A new musical playing at The Park Theatre has audiences out for blood–in a good way.
Midway through its eight-show run, Evil Dead: The Musical is not your typical theatre production. Based on the 1981 cult horror film The Evil Dead and its sequels Evil Dead II (1987) and Army of Darkness (1992), the locally produced comedy tells the story of five college students who spend a night in an abandoned cabin in the woods, and inadvertently unleash an ancient evil curse unto the world.
Beyond the well-choreographed musical numbers and hilarious performances, the show prominently features evil demons, 40-50 litres of fake blood, and our hero brandishing a chainsaw and a shotgun.
Needless to say, the show is for adults only. It features strong language, sexual innuendo, and plenty of simulated gore.
Hardcore fans of the cult film franchise should already be familiar with the hilarious musical tribute that first premiered in Toronto back in 2003. The production has proven to be popular around the world, with one production currently embarking on a North American tour. Remarkably, this is the first time a production of Evil Dead: The Musical has been put on in Winnipeg.
“It’s a hard sell, trying to bring this show to a venue and telling them, ‘yeah and we’re going to spray blood all over your stage,'” said Corey Wreggitt, the director of the production.
The show opened to a sold-out late-night crowd on Oct. 29, filling the house the following two nights before taking a short break so the venue could host a wedding (of all things) and two screenings of another classic cult film, The Rocky Horror Picture Show.
Featuring an all-Winnipeg cast and crew, the theatre’s stage had to be completely rebuilt to accommodate the impressive amount of practical effects that the musical requires. Wreggitt says Park Theatre owner Erick Casselman has been incredibly supportive of all the production’s needs.
“We have a lot of the same kinds of special effects that you would find in a low-budget horror movie–that works really well for film, but on stage it’s a whole different animal,” said Wreggitt.
Evil Dead: The Musical is one of the most unique theatre experiences out there. On top of the technical aspects that make the show special, a live band accompanies the performance on stage, as the actors work their way through the cleverly written dialogue and musical numbers.
People are encouraged to come out dressed up in costume as zombies or demons for each show, as audience interaction is a huge part of the production. General tickets are $25, but for an extra $10, you’ll get a poncho and a seat up close to the stage in the “splatter zone”–where fake blood sprays out into the seating area during the gory moments.
“It gets very, very messy.

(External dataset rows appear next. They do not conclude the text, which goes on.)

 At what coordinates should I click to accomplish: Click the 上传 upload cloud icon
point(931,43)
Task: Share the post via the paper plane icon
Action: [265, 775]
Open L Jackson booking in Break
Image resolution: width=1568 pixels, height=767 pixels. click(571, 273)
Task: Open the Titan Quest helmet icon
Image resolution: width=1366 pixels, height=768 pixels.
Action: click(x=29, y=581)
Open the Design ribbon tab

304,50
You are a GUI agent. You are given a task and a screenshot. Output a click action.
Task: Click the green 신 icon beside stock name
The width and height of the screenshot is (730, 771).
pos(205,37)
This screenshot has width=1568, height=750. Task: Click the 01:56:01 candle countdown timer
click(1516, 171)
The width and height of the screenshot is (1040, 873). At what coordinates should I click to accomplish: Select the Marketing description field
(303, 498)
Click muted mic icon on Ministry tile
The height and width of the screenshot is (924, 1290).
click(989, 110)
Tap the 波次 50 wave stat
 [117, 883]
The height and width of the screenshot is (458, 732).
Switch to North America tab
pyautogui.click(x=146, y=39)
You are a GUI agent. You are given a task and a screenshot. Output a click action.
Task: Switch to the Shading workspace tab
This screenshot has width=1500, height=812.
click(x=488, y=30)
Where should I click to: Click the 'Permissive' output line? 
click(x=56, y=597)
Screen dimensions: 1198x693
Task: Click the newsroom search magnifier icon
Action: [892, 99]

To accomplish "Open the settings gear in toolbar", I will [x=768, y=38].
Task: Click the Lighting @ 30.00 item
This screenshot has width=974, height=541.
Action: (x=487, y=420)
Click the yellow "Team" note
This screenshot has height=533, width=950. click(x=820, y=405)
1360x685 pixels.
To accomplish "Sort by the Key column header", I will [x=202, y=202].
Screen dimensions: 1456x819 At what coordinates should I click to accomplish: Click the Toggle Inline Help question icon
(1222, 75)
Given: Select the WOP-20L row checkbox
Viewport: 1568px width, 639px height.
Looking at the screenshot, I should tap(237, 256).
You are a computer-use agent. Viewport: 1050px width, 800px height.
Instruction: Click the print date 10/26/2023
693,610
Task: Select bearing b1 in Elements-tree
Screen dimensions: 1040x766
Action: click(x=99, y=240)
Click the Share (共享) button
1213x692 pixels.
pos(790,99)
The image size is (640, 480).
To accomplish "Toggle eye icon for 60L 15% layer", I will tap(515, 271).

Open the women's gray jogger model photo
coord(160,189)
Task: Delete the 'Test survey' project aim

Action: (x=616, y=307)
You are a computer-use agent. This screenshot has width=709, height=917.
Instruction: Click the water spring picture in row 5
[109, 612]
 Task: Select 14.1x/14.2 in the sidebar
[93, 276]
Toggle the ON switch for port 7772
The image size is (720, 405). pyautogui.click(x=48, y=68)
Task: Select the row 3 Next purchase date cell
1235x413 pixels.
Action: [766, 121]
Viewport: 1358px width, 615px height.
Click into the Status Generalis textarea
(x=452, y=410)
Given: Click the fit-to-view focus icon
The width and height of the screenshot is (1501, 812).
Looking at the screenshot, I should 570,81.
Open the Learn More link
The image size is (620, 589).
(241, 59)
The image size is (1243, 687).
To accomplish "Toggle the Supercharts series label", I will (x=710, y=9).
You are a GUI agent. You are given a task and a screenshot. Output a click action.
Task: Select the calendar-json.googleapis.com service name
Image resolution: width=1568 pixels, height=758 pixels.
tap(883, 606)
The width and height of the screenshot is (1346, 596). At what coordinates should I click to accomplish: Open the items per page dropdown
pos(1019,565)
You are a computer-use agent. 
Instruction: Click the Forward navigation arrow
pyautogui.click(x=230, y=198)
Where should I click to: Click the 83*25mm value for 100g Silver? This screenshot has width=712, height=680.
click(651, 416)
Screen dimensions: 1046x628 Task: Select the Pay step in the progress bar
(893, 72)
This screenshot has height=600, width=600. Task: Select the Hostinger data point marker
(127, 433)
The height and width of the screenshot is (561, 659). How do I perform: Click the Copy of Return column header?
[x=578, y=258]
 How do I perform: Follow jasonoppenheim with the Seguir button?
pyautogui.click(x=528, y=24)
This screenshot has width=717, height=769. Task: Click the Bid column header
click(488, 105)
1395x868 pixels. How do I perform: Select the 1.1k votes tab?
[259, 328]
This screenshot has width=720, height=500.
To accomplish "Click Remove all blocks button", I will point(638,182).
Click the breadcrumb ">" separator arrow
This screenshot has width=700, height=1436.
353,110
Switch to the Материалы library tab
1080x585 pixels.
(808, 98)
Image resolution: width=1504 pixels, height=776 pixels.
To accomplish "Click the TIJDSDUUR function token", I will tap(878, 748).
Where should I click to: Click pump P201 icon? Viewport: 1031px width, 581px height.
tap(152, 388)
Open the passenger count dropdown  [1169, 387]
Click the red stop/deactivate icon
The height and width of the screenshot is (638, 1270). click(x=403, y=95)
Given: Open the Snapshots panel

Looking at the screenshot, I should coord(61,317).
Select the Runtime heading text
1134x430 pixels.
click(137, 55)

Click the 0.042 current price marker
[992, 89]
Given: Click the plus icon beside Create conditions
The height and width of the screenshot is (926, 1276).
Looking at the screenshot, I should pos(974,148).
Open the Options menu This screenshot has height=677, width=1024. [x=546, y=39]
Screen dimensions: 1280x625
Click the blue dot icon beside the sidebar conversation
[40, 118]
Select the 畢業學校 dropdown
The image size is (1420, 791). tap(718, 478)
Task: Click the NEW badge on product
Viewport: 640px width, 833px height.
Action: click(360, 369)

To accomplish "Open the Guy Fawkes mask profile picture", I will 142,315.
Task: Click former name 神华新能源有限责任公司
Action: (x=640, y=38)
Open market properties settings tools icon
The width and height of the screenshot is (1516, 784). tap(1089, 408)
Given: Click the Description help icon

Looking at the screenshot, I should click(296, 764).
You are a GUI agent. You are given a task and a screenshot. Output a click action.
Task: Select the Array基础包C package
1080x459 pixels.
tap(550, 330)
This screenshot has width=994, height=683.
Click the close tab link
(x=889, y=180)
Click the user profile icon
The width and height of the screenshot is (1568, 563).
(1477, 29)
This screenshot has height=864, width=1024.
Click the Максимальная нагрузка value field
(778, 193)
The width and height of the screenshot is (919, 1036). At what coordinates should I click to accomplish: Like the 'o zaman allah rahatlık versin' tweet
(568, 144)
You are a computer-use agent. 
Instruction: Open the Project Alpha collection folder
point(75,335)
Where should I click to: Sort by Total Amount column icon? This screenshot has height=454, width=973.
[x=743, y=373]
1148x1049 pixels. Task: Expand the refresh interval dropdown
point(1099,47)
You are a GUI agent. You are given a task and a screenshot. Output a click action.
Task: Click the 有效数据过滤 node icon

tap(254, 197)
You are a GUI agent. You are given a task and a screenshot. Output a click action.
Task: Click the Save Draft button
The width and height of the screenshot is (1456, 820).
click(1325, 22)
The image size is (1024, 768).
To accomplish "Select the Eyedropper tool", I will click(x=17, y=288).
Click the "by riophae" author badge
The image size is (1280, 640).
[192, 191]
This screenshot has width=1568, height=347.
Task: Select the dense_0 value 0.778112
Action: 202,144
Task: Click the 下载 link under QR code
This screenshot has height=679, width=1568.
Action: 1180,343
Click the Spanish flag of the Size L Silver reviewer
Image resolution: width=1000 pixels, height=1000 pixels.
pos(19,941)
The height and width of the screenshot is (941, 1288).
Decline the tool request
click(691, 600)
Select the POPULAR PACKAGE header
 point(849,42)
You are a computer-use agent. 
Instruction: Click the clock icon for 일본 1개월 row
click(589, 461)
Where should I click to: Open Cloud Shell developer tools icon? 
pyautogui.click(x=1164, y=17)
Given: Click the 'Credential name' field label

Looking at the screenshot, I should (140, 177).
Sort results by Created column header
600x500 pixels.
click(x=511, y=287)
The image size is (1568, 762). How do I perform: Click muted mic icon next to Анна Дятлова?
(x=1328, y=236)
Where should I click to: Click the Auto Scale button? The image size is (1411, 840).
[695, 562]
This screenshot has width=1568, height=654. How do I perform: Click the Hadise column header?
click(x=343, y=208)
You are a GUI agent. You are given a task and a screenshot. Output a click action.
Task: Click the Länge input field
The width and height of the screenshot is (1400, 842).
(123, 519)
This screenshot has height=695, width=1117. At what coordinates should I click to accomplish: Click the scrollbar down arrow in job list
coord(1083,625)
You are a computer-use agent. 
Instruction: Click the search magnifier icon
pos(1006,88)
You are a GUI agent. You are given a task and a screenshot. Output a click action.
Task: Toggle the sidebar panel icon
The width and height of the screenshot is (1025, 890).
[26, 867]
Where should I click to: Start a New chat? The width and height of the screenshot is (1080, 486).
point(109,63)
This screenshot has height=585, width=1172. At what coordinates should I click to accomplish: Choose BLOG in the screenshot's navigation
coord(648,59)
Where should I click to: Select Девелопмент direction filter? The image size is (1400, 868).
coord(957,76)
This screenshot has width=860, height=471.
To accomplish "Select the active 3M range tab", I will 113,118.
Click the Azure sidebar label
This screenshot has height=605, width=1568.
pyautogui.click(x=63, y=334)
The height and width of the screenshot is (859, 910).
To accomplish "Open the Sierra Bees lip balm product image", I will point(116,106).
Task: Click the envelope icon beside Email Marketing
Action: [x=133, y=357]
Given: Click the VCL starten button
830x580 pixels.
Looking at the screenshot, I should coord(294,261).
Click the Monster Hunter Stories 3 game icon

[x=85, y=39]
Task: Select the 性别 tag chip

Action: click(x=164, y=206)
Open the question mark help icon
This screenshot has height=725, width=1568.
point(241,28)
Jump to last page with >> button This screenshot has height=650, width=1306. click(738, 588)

People were covered walking out of here,” said Wreggitt.
Producer Quinn Greene spends the majority of the show with the crew behind the scenes, making sure all the gags and effects go off smoothly.
“My goal is to just spray everybody, make sure everybody is covered,” said Greene, “because I know that they will be entertained by all the other elements and the amazing team that we have.”
The all-local cast does a great job capturing the light-hearted, funny tone that the musical requires. In spite of all the blood and gore, Evil Dead: The Musical is pure comedy. Given Winnipeg’s talented independent theatre and improv scene, and an obsession for cult films–the Park Theatre has been successfully screening interactive movie nights for the past two years–Greene was confident Evil Dead: The Musical would find its audience.
“One of the things that drew me to doing the show is we have a great improv community. I know a lot of the Dungeons and Dragons Improv guys and they do a fantastic job. Phantom of the Paradise, Rocky Horror Picture Show, The Room–a lot of this stuff has gotten such a great response,” said Greene.
“I figured this is a town where people love to interact and they love live theatre not only because its interactive and all that stuff, but when you have something go wrong–and for this type of show we have a lot to cope with–our actors are so good to manage it.”
Greene is encouraged by the responses he’s heard from people who have already checked out the show. The cast invaded the RBC Convention Centre in full costume for the Central Canada Comic Con on Friday and Saturday, to interact and engage with what Greene considers their key demographic. Greene says one fan he talked to said the Winnipeg show was better than the production he had seen in Las Vegas.
“I wanted to make sure we delivered what we promised: a really funny show, a musically sound show, a lot of great talented singers and performers that are also good at acting as well,” said Greene.
Greene and Wreggitt have been involved in Fringe or independent film productions in the city over the past decade. Greene believes that Winnipeg shouldn’t downplay the immense talent that our city boasts.
“I think in some ways we feel like we’re a small town with small town sensibilities. I know especially our arts community has so many amazingly talented people, and sometimes I find that it’s difficult for productions from out of town to cast roles here because I think they see us as a small town as well.”
Evil Dead: The Musical has a string of five more shows, starting Nov. 5 before wrapping up for good on Nov. 9.
“The show itself is big and loud and kind of dumb, but those things are fun,” said Wreggitt. “We want people to come out, have a good time, have a few drinks and just laugh and enjoy the circus, the spectacle of it.”
Tickets can be purchased online through Ticketfly.com, or in person at the Park Theatre.